Tabagismo no século XXI: problemas e consequências
Enviada em 22/10/2018
Dependência que mata
Ao aspirar a fumaça do cigarro, a nicotina, substância presente, percorre a corrente sanguínea e chega ao cérebro, causando sensação de prazer e dependência. Se tornando um vicio, o uso constante do tabaco tem como consequência problemas nas condições vitais dos fumantes e contribuem com a sobrecarga do sistema público de saúde.
Em primeiro plano, é importante ressaltar o impacto negativo que o cigarro causa na saúde do individuo. Diversos órgãos do corpo são afetados com o uso, como por exemplo o cérebro e o pulmão. Desse modo, as chances de se ter doenças pulmonares e acidentes vasculares cerebrais são maiores para os usuários.

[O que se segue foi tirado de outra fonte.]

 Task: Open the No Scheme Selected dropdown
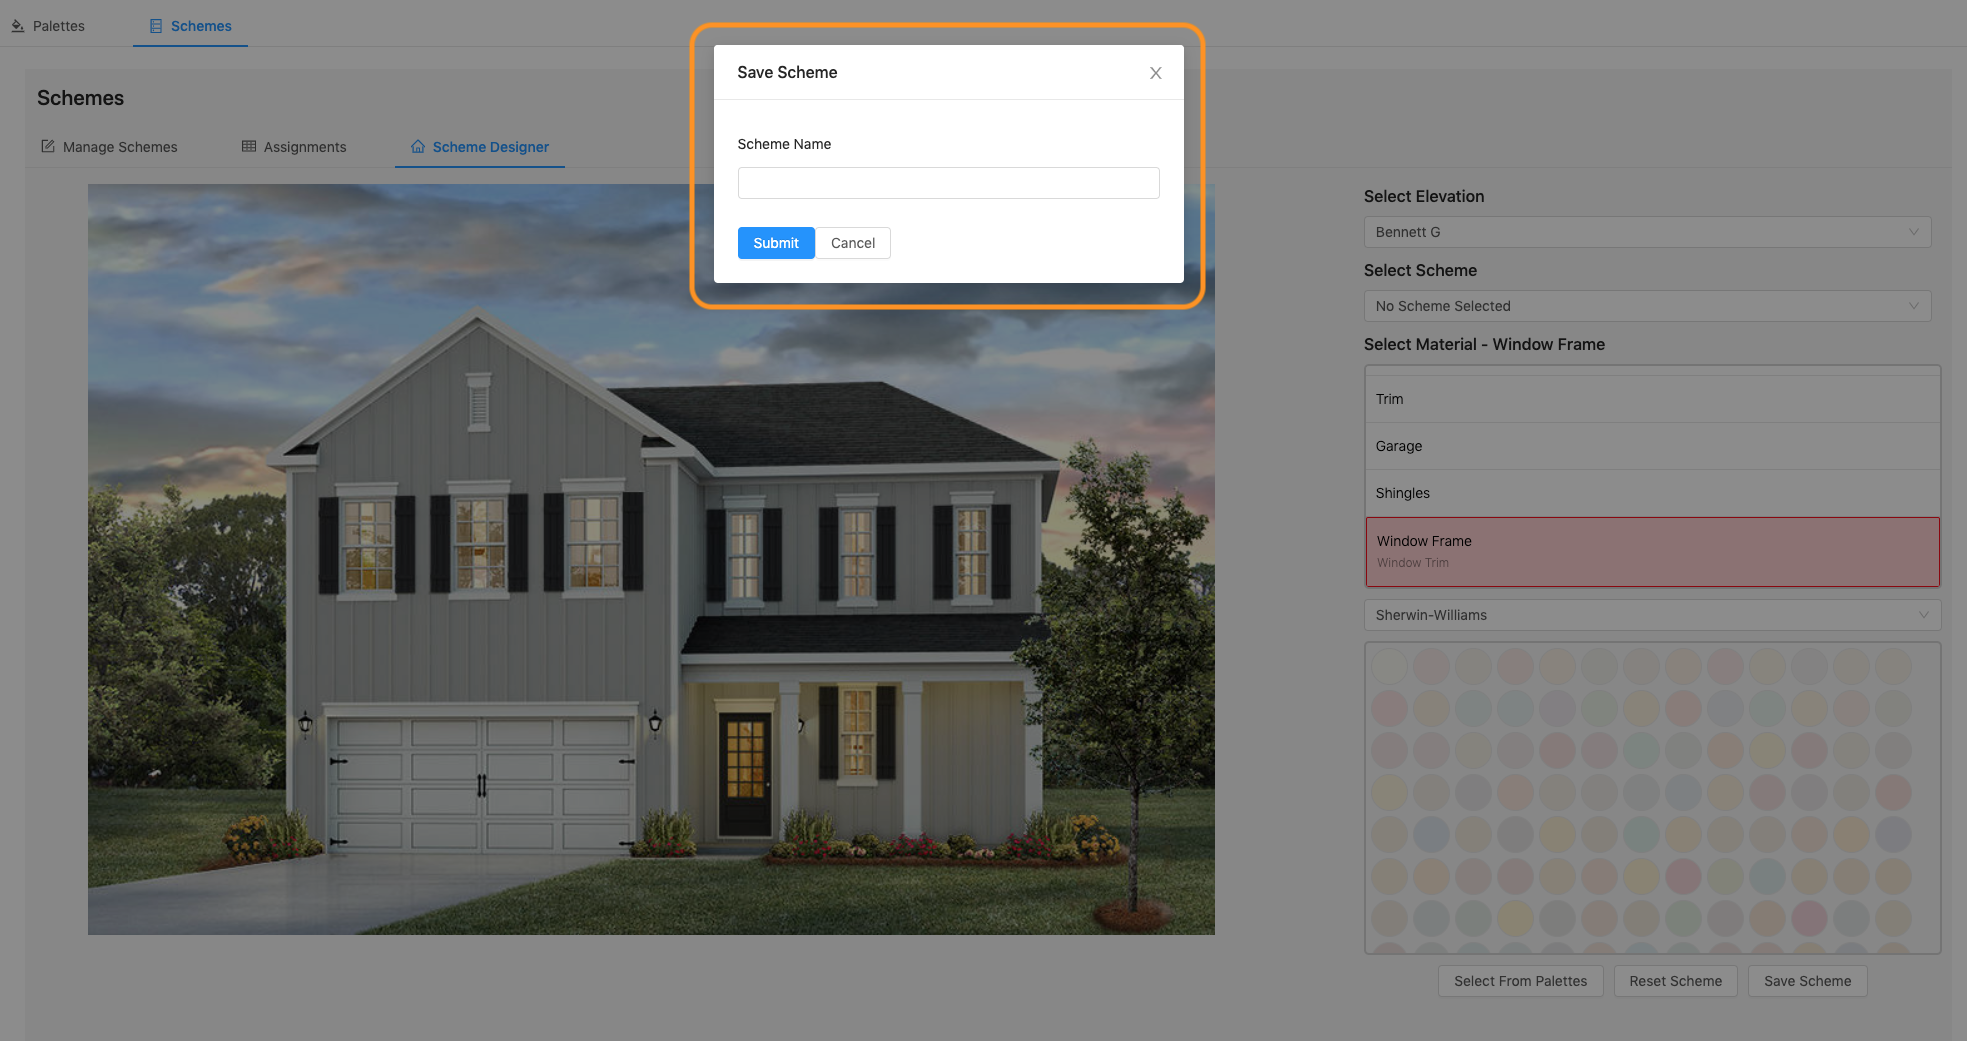click(1648, 306)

Ademais, vale pontuar o efeito desfavorável que tal ato gera nos serviços de saúde. Segundo pesquisas do Instituto Brasileiro de Geografia e Estática e do Instituto Nacional do Câncer, o cigarro deixa mais de 700 mil pessoas doentes e causa cerca de 100 mil mortes por ano. Nesse sentido, ainda que seja considerado o imposto arrecadado com a venda, o prejuízo segue sendo de bilhões de reais para o Governo.

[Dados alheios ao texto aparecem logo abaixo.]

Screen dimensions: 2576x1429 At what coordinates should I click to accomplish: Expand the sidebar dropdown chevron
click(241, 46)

Para que se reverta, portanto, esse cenário urge por parte do Ministério da Saúde em parceria com o Ministério da educação a criação de projetos didáticos, a serem instituídos em escolas, que visem a prevenção ao tabagismo, tendo como objetivo atingir os jovens antes que se inicie o uso. Outrossim, é importante também a divulgação dos malefícios do tabaco nas mídias televisivas e online, aspirando que os já usuários se conscientizem e deixem de fumar. Dessa forma, pode-se alcançar uma sociedade mais saudável.